## Problem to solve:
Update the records below by replacing every occurrence of "computer-use agent" with "desktop automation agent". Leave everything else unchanged.

%%

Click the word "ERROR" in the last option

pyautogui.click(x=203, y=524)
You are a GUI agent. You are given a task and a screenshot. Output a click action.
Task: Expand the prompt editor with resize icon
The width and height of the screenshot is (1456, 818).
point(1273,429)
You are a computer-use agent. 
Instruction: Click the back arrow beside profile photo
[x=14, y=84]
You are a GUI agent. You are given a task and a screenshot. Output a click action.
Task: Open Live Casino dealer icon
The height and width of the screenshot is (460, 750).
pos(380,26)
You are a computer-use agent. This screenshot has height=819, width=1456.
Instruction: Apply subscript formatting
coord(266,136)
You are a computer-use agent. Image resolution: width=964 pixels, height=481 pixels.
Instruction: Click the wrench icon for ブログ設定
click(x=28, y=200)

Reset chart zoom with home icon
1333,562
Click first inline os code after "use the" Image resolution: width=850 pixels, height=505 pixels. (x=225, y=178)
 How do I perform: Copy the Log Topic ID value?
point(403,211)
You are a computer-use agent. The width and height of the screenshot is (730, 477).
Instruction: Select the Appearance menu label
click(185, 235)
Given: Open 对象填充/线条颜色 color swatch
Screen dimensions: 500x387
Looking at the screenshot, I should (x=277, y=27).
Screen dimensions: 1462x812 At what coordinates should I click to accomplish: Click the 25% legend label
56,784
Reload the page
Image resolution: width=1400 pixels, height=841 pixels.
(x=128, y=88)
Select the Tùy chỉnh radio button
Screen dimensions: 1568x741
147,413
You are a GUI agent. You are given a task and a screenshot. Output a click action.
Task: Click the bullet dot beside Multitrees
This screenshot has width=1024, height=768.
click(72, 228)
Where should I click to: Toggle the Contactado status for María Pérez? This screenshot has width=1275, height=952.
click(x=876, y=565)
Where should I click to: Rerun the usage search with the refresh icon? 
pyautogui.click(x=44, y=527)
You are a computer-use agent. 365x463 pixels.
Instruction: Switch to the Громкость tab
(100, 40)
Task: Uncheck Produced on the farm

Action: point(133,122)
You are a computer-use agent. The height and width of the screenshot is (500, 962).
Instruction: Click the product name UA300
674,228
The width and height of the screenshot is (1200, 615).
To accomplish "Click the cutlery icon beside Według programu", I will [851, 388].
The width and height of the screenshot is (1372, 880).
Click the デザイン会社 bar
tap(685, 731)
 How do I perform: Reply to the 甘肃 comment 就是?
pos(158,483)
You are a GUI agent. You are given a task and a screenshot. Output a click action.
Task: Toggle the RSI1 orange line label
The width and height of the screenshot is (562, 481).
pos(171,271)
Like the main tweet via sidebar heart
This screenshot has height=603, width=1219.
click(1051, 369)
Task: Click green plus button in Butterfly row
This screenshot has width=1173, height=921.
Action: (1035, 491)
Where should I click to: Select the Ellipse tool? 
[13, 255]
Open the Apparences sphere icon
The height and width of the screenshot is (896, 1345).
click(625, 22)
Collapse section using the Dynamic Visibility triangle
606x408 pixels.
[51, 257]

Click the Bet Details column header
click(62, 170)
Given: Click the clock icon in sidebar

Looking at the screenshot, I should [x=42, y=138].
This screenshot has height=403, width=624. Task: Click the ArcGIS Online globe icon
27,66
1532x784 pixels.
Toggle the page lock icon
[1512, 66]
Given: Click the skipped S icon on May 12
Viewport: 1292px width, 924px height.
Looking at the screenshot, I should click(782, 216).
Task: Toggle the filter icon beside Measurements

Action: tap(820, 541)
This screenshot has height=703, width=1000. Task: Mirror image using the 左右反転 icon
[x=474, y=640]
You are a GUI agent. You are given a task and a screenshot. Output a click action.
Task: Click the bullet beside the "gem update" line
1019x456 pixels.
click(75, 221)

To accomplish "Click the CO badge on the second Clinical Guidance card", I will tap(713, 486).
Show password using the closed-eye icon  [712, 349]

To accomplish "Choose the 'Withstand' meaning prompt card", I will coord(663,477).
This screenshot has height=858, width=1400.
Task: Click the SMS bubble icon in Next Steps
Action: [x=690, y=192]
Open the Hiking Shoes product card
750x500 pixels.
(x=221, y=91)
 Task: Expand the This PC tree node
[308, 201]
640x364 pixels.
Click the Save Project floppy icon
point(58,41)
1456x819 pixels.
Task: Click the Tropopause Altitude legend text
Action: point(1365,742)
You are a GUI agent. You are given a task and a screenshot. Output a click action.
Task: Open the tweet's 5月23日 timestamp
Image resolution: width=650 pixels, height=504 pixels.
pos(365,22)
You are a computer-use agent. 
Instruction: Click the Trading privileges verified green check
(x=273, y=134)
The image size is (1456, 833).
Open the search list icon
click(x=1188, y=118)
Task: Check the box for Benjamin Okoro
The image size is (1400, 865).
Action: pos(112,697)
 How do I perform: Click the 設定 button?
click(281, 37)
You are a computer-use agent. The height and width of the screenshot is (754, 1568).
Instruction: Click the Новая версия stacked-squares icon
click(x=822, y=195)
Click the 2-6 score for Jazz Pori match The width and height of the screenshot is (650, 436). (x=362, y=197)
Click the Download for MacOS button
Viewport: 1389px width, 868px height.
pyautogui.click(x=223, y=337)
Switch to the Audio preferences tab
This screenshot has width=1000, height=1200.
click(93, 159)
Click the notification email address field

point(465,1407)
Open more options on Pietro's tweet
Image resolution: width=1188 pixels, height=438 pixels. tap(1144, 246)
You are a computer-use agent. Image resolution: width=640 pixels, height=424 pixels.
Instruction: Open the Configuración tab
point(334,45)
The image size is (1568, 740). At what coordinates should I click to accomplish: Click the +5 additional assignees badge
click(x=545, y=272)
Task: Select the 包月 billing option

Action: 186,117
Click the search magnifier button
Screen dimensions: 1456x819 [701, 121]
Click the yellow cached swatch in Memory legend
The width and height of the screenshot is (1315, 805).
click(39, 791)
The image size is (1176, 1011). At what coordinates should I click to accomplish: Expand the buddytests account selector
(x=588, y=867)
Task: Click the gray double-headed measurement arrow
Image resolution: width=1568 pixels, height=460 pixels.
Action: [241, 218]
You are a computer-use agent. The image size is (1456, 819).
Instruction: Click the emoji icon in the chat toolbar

%%

## Full output:
Click the word "ERROR" in the last option

pyautogui.click(x=203, y=524)
You are a GUI agent. You are given a task and a screenshot. Output a click action.
Task: Expand the prompt editor with resize icon
The width and height of the screenshot is (1456, 818).
point(1273,429)
You are a desktop automation agent. 
Instruction: Click the back arrow beside profile photo
[x=14, y=84]
You are a GUI agent. You are given a task and a screenshot. Output a click action.
Task: Open Live Casino dealer icon
The height and width of the screenshot is (460, 750).
pos(380,26)
You are a desktop automation agent. This screenshot has height=819, width=1456.
Instruction: Apply subscript formatting
coord(266,136)
You are a desktop automation agent. Image resolution: width=964 pixels, height=481 pixels.
Instruction: Click the wrench icon for ブログ設定
click(x=28, y=200)

Reset chart zoom with home icon
1333,562
Click first inline os code after "use the" Image resolution: width=850 pixels, height=505 pixels. (x=225, y=178)
 How do I perform: Copy the Log Topic ID value?
point(403,211)
You are a desktop automation agent. The width and height of the screenshot is (730, 477).
Instruction: Select the Appearance menu label
click(185, 235)
Given: Open 对象填充/线条颜色 color swatch
Screen dimensions: 500x387
Looking at the screenshot, I should (x=277, y=27).
Screen dimensions: 1462x812 At what coordinates should I click to accomplish: Click the 25% legend label
56,784
Reload the page
Image resolution: width=1400 pixels, height=841 pixels.
(x=128, y=88)
Select the Tùy chỉnh radio button
Screen dimensions: 1568x741
147,413
You are a GUI agent. You are given a task and a screenshot. Output a click action.
Task: Click the bullet dot beside Multitrees
This screenshot has width=1024, height=768.
click(72, 228)
Where should I click to: Toggle the Contactado status for María Pérez? This screenshot has width=1275, height=952.
click(x=876, y=565)
Where should I click to: Rerun the usage search with the refresh icon? 
pyautogui.click(x=44, y=527)
You are a desktop automation agent. 365x463 pixels.
Instruction: Switch to the Громкость tab
(100, 40)
Task: Uncheck Produced on the farm

Action: point(133,122)
You are a desktop automation agent. The height and width of the screenshot is (500, 962).
Instruction: Click the product name UA300
674,228
The width and height of the screenshot is (1200, 615).
To accomplish "Click the cutlery icon beside Według programu", I will [851, 388].
The width and height of the screenshot is (1372, 880).
Click the デザイン会社 bar
tap(685, 731)
 How do I perform: Reply to the 甘肃 comment 就是?
pos(158,483)
You are a GUI agent. You are given a task and a screenshot. Output a click action.
Task: Toggle the RSI1 orange line label
The width and height of the screenshot is (562, 481).
pos(171,271)
Like the main tweet via sidebar heart
This screenshot has height=603, width=1219.
click(1051, 369)
Task: Click green plus button in Butterfly row
This screenshot has width=1173, height=921.
Action: (1035, 491)
Where should I click to: Select the Ellipse tool? 
[13, 255]
Open the Apparences sphere icon
The height and width of the screenshot is (896, 1345).
click(625, 22)
Collapse section using the Dynamic Visibility triangle
606x408 pixels.
[51, 257]

Click the Bet Details column header
click(62, 170)
Given: Click the clock icon in sidebar

Looking at the screenshot, I should [x=42, y=138].
This screenshot has height=403, width=624. Task: Click the ArcGIS Online globe icon
27,66
1532x784 pixels.
Toggle the page lock icon
[1512, 66]
Given: Click the skipped S icon on May 12
Viewport: 1292px width, 924px height.
Looking at the screenshot, I should click(782, 216).
Task: Toggle the filter icon beside Measurements

Action: tap(820, 541)
This screenshot has height=703, width=1000. Task: Mirror image using the 左右反転 icon
[x=474, y=640]
You are a GUI agent. You are given a task and a screenshot. Output a click action.
Task: Click the bullet beside the "gem update" line
1019x456 pixels.
click(75, 221)

To accomplish "Click the CO badge on the second Clinical Guidance card", I will tap(713, 486).
Show password using the closed-eye icon  [712, 349]

To accomplish "Choose the 'Withstand' meaning prompt card", I will coord(663,477).
This screenshot has height=858, width=1400.
Task: Click the SMS bubble icon in Next Steps
Action: [x=690, y=192]
Open the Hiking Shoes product card
750x500 pixels.
(x=221, y=91)
 Task: Expand the This PC tree node
[308, 201]
640x364 pixels.
Click the Save Project floppy icon
point(58,41)
1456x819 pixels.
Task: Click the Tropopause Altitude legend text
Action: point(1365,742)
You are a GUI agent. You are given a task and a screenshot. Output a click action.
Task: Open the tweet's 5月23日 timestamp
Image resolution: width=650 pixels, height=504 pixels.
pos(365,22)
You are a desktop automation agent. 
Instruction: Click the Trading privileges verified green check
(x=273, y=134)
The image size is (1456, 833).
Open the search list icon
click(x=1188, y=118)
Task: Check the box for Benjamin Okoro
The image size is (1400, 865).
Action: pos(112,697)
 How do I perform: Click the 設定 button?
click(281, 37)
You are a desktop automation agent. The height and width of the screenshot is (754, 1568).
Instruction: Click the Новая версия stacked-squares icon
click(x=822, y=195)
Click the 2-6 score for Jazz Pori match The width and height of the screenshot is (650, 436). (x=362, y=197)
Click the Download for MacOS button
Viewport: 1389px width, 868px height.
pyautogui.click(x=223, y=337)
Switch to the Audio preferences tab
This screenshot has width=1000, height=1200.
click(93, 159)
Click the notification email address field

point(465,1407)
Open more options on Pietro's tweet
Image resolution: width=1188 pixels, height=438 pixels. tap(1144, 246)
You are a desktop automation agent. Image resolution: width=640 pixels, height=424 pixels.
Instruction: Open the Configuración tab
point(334,45)
The image size is (1568, 740). At what coordinates should I click to accomplish: Click the +5 additional assignees badge
click(x=545, y=272)
Task: Select the 包月 billing option

Action: 186,117
Click the search magnifier button
Screen dimensions: 1456x819 [701, 121]
Click the yellow cached swatch in Memory legend
The width and height of the screenshot is (1315, 805).
click(39, 791)
The image size is (1176, 1011). At what coordinates should I click to accomplish: Expand the buddytests account selector
(x=588, y=867)
Task: Click the gray double-headed measurement arrow
Image resolution: width=1568 pixels, height=460 pixels.
Action: [241, 218]
You are a desktop automation agent. The image size is (1456, 819).
Instruction: Click the emoji icon in the chat toolbar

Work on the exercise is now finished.